Tâche demandée 1: Recopiez tel quel le passage de l'extrait sur les plantations certifiées au Chili qui s'ouvre sur les mots « Il faut signaler » et se termine par « certifiés par CERTFOR. ».

Il faut signaler qu’il n’a pas été facile de trouver des informations sur ces entreprises certifiées. On a finalement réussi à obtenir les grands chiffres mentionnés dans les paragraphes suivants, mais il n’a pas été possible de découvrir des renseignements précis sur la situation et les dimensions des diverses propriétés, car aucune de ces entreprises n’en fait mention sur sa page web.

Un autre fait remarquable est qu’un seul groupe économique (Grupo Arauco) possède plus d’un million d’hectares de plantations de pins et d’eucalyptus certifiées par CERTFOR. Ce groupe est constitué par les entreprises Bosques Arauco (289 000 ha), Forestal Celco et Forestal Cholguán (550 000 ha) et Forestal Valdivia (252 000 ha).

Un autre grand groupe économique – Grupo Matte, propriétaire de Forestal Mininco – possède entre 550 000 et 600 000 ha certifiés par CERTFOR.

En plus des effets négatifs accumulés de leurs plantations (un aspect qui semble n’avoir aucune importance pour les certificateurs), ces deux grands groupes ont un long dossier d’atteintes à la société et l’environnement. Dans un article publié dans le nº 120 du présent bulletin (« Chili : un mensonge qui crève les yeux ») nous en avons résumé plusieurs. Nous avons dit, par exemple, que « dans la période de l’année où la demande de main-d’œuvre est la plus forte, l’entreprise forestière Mininco emploie seulement 19 personnes de la commune [lesquelles] reçoivent en outre une rémunération très faible. [...] Comme dans d’autres régions du pays, les énormes profits qu’elles font se traduisent par la perte de la qualité de vie des gens de la zone : 33,8 % de la population vivent entre la pauvreté et l’indigence ».

D’autre part, « L’activité agricole a diminué de 22 % au cours des 10 dernières années, et un peu plus de 1 400 personnes ont été forcées d’émigrer vers les villages [...]. L’une des raisons est le manque d’eau, car les plantations ont asséché les sols. Chaque été, la municipalité doit distribuer de l’eau dans des camions pour la consommation domestique ».

« Le manque d’eau s’accompagne du problème de la contamination par des produits agrochimiques toxiques. Les voisins des secteurs ruraux Porvenir Bajo et Porvenir Alto ont des problèmes graves à cause des fumigations de l’entreprise forestière Comaco. Les produits toxiques sont surtout des herbicides (glyphosate et simazine) que l’on applique par des moyens mécaniques ou manuellement avant la plantation et à divers moments de la première étape de la croissance des arbres, et qui polluent les fleuves, les ruisseaux et les canaux. »

Données à traiter:
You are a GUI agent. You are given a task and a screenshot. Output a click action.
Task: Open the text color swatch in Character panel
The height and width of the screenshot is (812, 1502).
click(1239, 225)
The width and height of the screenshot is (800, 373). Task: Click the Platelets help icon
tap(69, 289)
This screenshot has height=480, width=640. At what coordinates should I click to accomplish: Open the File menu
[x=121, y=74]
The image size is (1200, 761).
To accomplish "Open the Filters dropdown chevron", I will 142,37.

--

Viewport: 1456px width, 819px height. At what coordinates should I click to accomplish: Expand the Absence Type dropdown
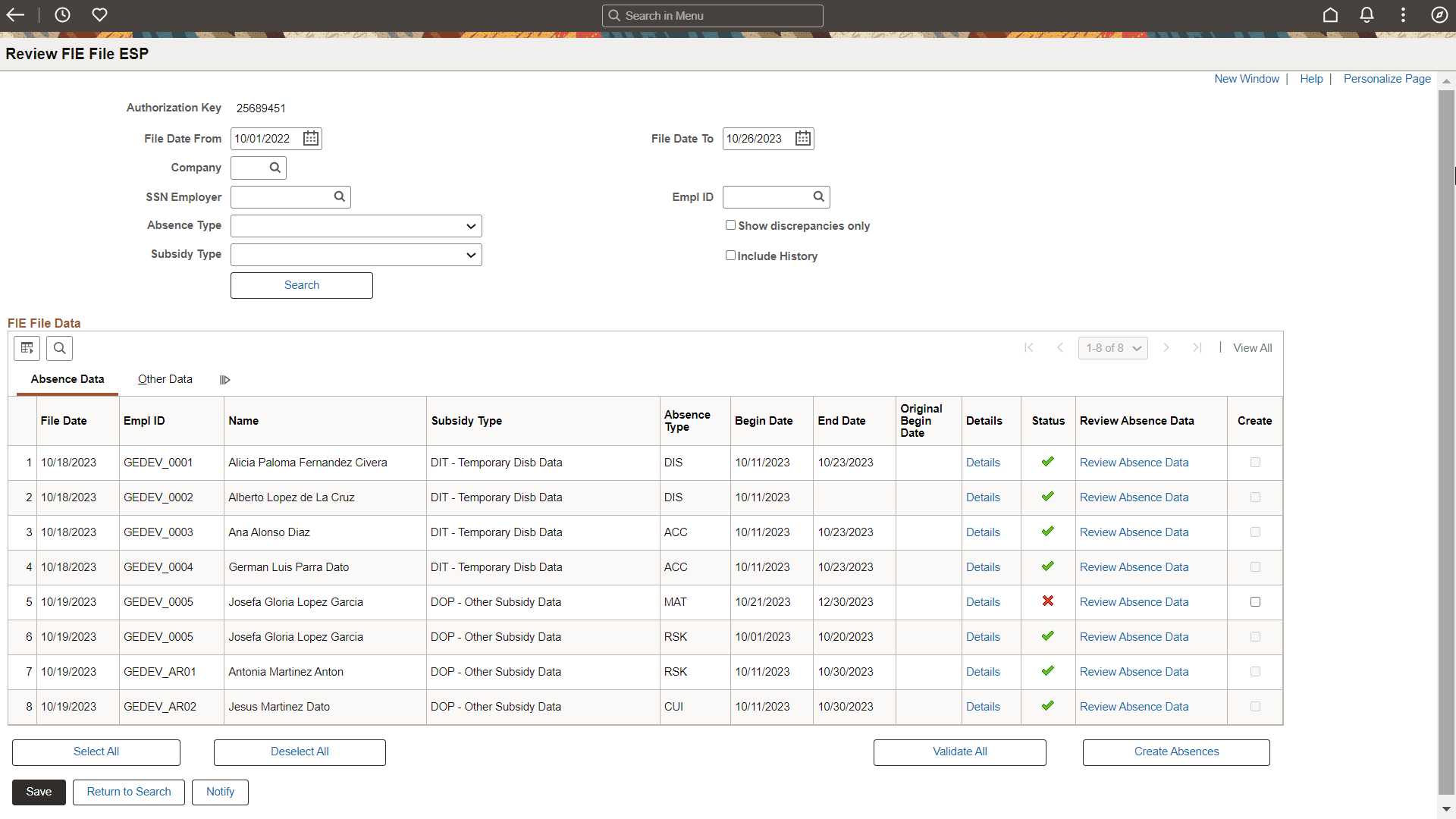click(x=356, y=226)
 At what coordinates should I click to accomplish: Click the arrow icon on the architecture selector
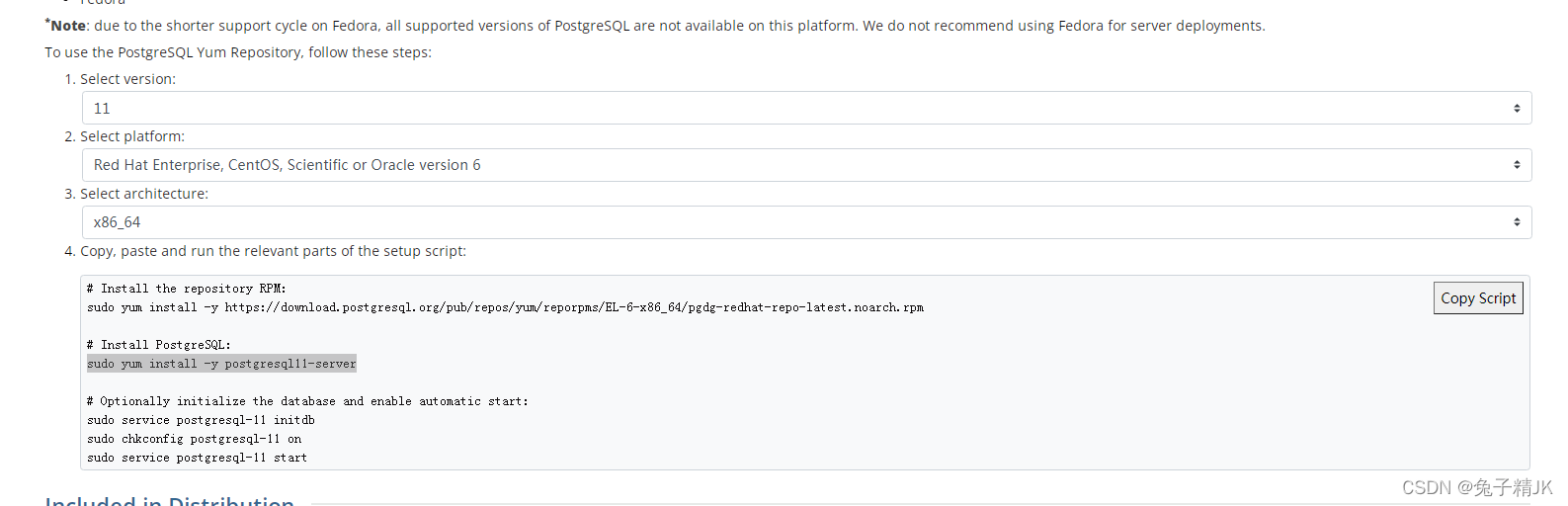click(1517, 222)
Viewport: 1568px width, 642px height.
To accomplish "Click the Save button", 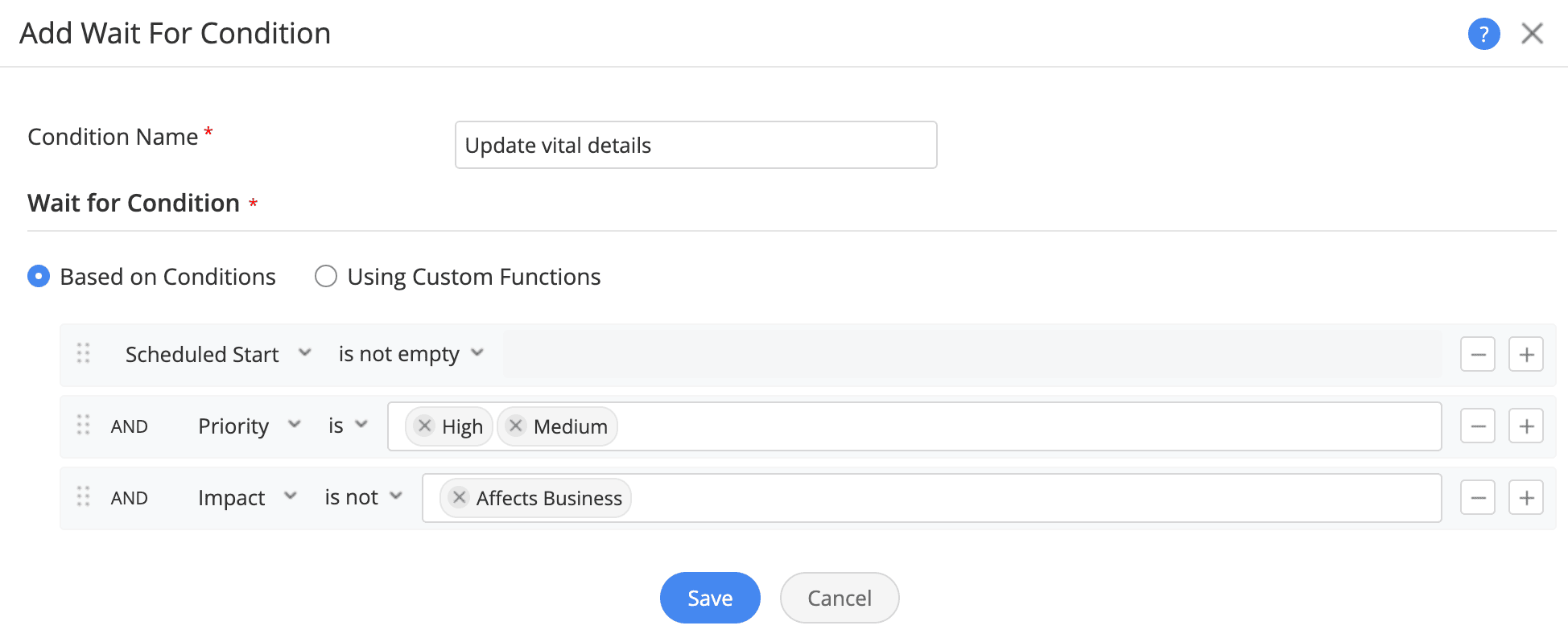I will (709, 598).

--

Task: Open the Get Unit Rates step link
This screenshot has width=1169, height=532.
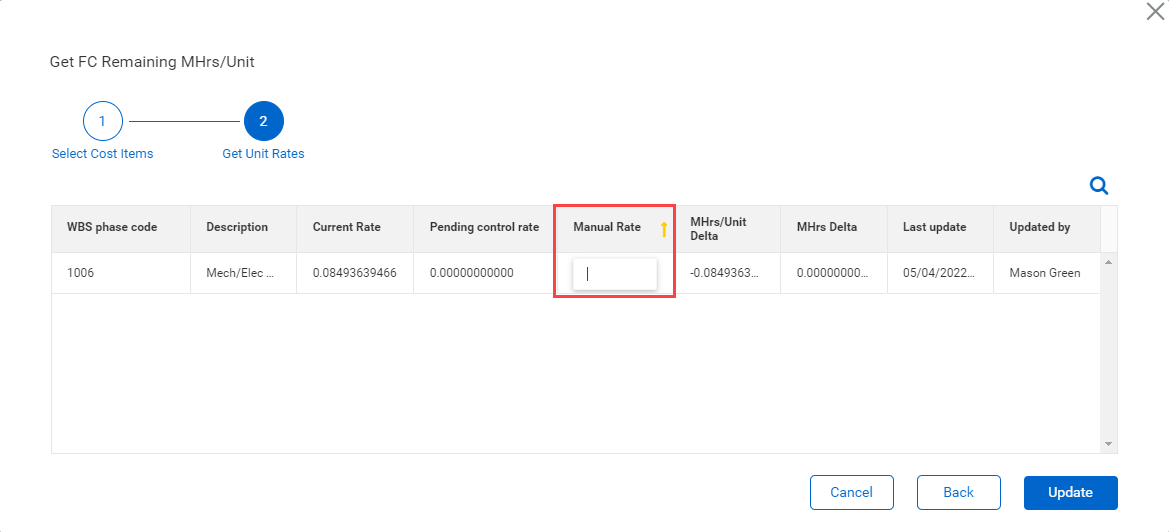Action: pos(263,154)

Tâche demandée 2: Dans les enregistrements, reprenez le passage qui s'ouvre sur la ligne contenant « The image size is (1200, 761). » et se termine par la ligne contenant « I will 142,37. », en remplaçant « Filters » par « Columns » sans rien modifier d'autre. Ne donnez que ces lignes.

Résultat attendu 1:
Il faut signaler qu’il n’a pas été facile de trouver des informations sur ces entreprises certifiées. On a finalement réussi à obtenir les grands chiffres mentionnés dans les paragraphes suivants, mais il n’a pas été possible de découvrir des renseignements précis sur la situation et les dimensions des diverses propriétés, car aucune de ces entreprises n’en fait mention sur sa page web.

Un autre fait remarquable est qu’un seul groupe économique (Grupo Arauco) possède plus d’un million d’hectares de plantations de pins et d’eucalyptus certifiées par CERTFOR. Ce groupe est constitué par les entreprises Bosques Arauco (289 000 ha), Forestal Celco et Forestal Cholguán (550 000 ha) et Forestal Valdivia (252 000 ha).

Un autre grand groupe économique – Grupo Matte, propriétaire de Forestal Mininco – possède entre 550 000 et 600 000 ha certifiés par CERTFOR.

Résultat attendu 2:
The image size is (1200, 761).
To accomplish "Open the Columns dropdown chevron", I will 142,37.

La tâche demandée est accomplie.